To obtain a count of how many pages use each interwiki prefix (only those greater than 4 characters, in order to exclude the very common "w:" etc) on each Wikimedia wiki, do the following:

  1. Request a Tool Labs account if you don't already have one; see wikitech:Nova Resource:Tools
  2. Download the file http://noc.wikimedia.org/conf/all.dblist and scp it over to your home directory on Tool Labs:

    scp /path/to/all.dblist username@tools-login.wmflabs.org:~/all.dblist

  3. Log into Tool Labs:

    ssh username@tools-login.wmflabs.org

  4. Execute this mongrel of a command at the terminal:

    colnames=; while read p; do echo $p; mysql --defaults-file=~/replica.my.cnf -B $colnames -h ${p}.labsdb -e "select database(), iwl_prefix as prefix, count(1) as count from iwlinks where length(iwl_prefix) > 4 and iwl_prefix <> 'commons' group by iwl_prefix order by iwl_prefix" ${p}_p >> iwcount; colnames=-N; done < all.dblist

    The server takes a very long time to get through commonswiki, because there are over 84 million entries in its interwiki links table. If you want to skip Commons (or any other wiki that the script is stuck on), just press Ctrl+C and the script will move on. If you don't mind waiting, the script will get through the big wikis after a couple of minutes or so without a problem.

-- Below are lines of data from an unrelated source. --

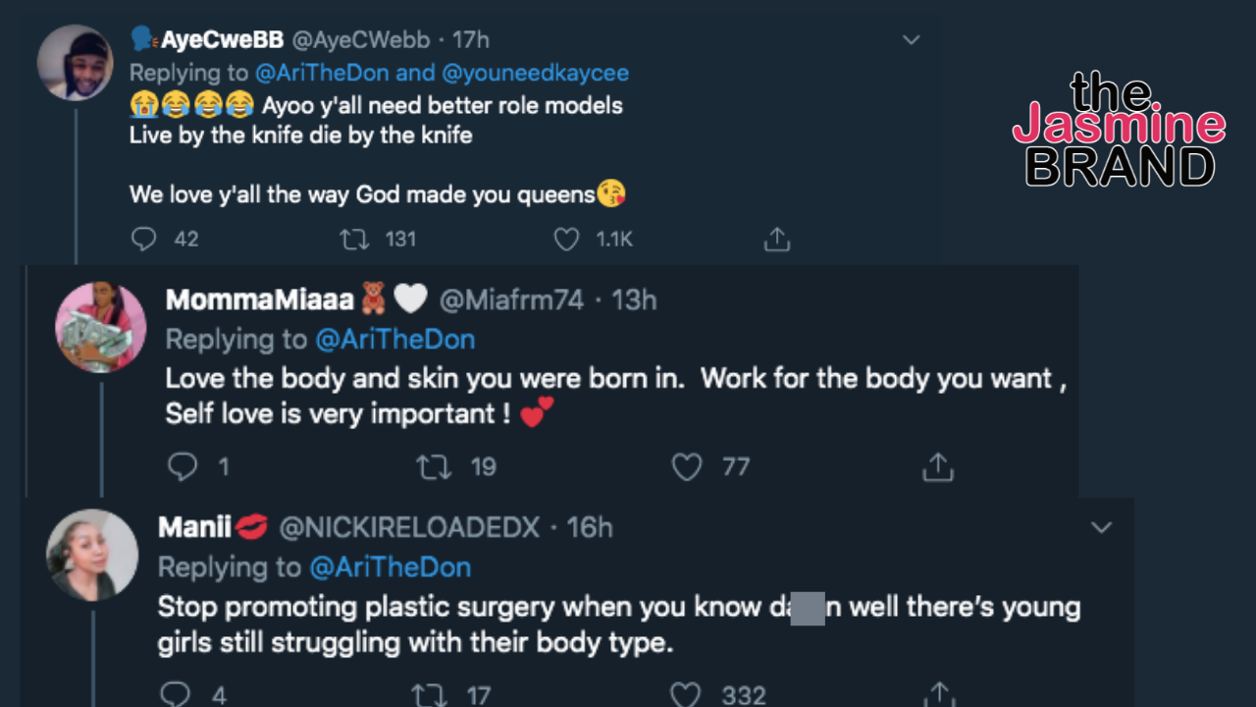The height and width of the screenshot is (707, 1256).
Task: Retweet AyeCweBB's knife tweet
Action: click(x=354, y=239)

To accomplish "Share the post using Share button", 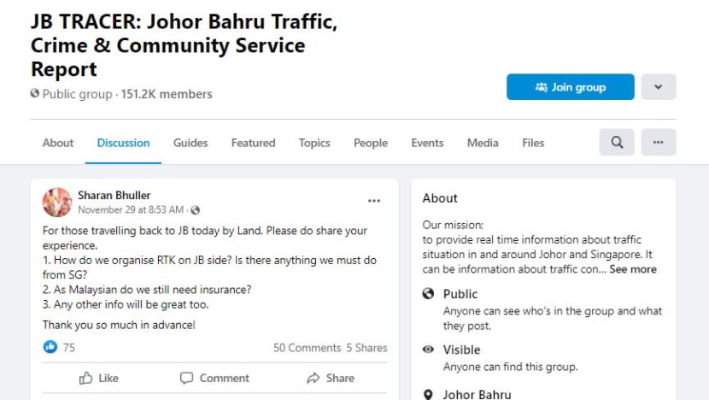I will (329, 378).
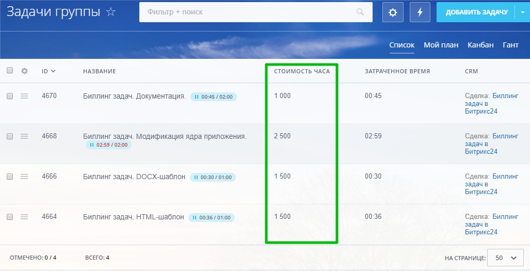Open settings with the gear button
Viewport: 530px width, 271px height.
[x=393, y=12]
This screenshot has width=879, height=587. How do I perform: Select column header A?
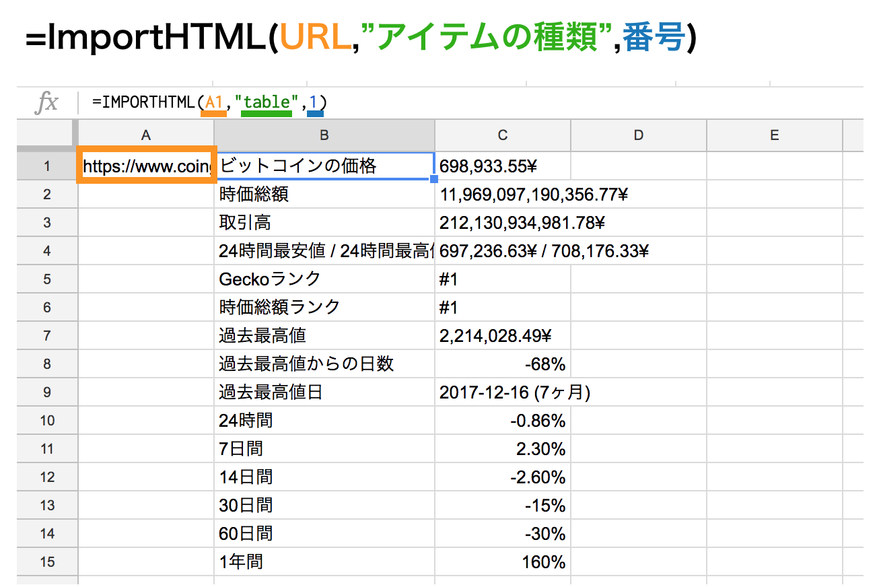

    You will see ERROR 2005 when the script tries to access private wikis (these databases are obviously not available on Tool Labs). You can just ignore these errors.

  5. The file iwcount now contains a count of the different interwiki prefixes, in tab-separated-values format. Exit out of your remote terminal (logout), and use scp again to download it:

    scp username@tools-login.wmflabs.org:~/iwcount /path/to/iwcount

You can import the resulting file into Excel or another spreadsheet program. Excel's PivotTable function is incredibly useful for manipulating the data into different formats.

Listing uses of a single specific interwiki[edit]

Follow the above steps, but run this command instead:

prefixname=meta; colnames=; while read p; do echo $p; mysql --defaults-file=~/replica.my.cnf -B $colnames -h ${p}.labsdb -e "select database(), iwl_prefix as prefix, concat(iwl_prefix,':',iwl_title) as iw_link_text, page_namespace as ns, page_title as title from iwlinks inner join page on iwl_from=page_id where iwl_prefix = '${prefixname}' order by iwl_title" ${p}_p >> iw_${prefixname}; if [ -s "iw_${prefixname}" ]; then colnames=-N; fi; done < all.dblist

Set the prefixname variable at the start to the prefix you are interested in (must be lowercase). Leave colnames= blank. A list of usages will be written to the file iw_prefix, e.g. iw_meta in the example above.

Or use PiRSquared17's tool: toollabs:pirsquared/iw.php.

Listing uses of several interwikis at once[edit]

Follow the above steps, but run this command instead:

prefixes="'meta','schoolswp','wikia','wmf'"; colnames=; while read p; do echo $p; mysql --defaults-file=~/replica.my.cnf -B $colnames -h ${p}.labsdb -e "select database(), iwl_prefix as prefix, concat(iwl_prefix,':',iwl_title) as iw_link_text, page_namespace as ns, page_title as title from iwlinks inner join page on iwl_from=page_id where iwl_prefix in (${prefixes}) order by iwl_prefix, iwl_title" ${p}_p >> iwlist; if [ -s "iwlist" ]; then colnames=-N; fi; done < all.dblist

Prefixes must be lowercase. Note that each prefix and is enclosed in single quotes, while the whole list of prefixes is surrounded by double quotes. Again, leave colnames= blank. The output is written to a file called iwlist (note that this filename appears twice in the above command).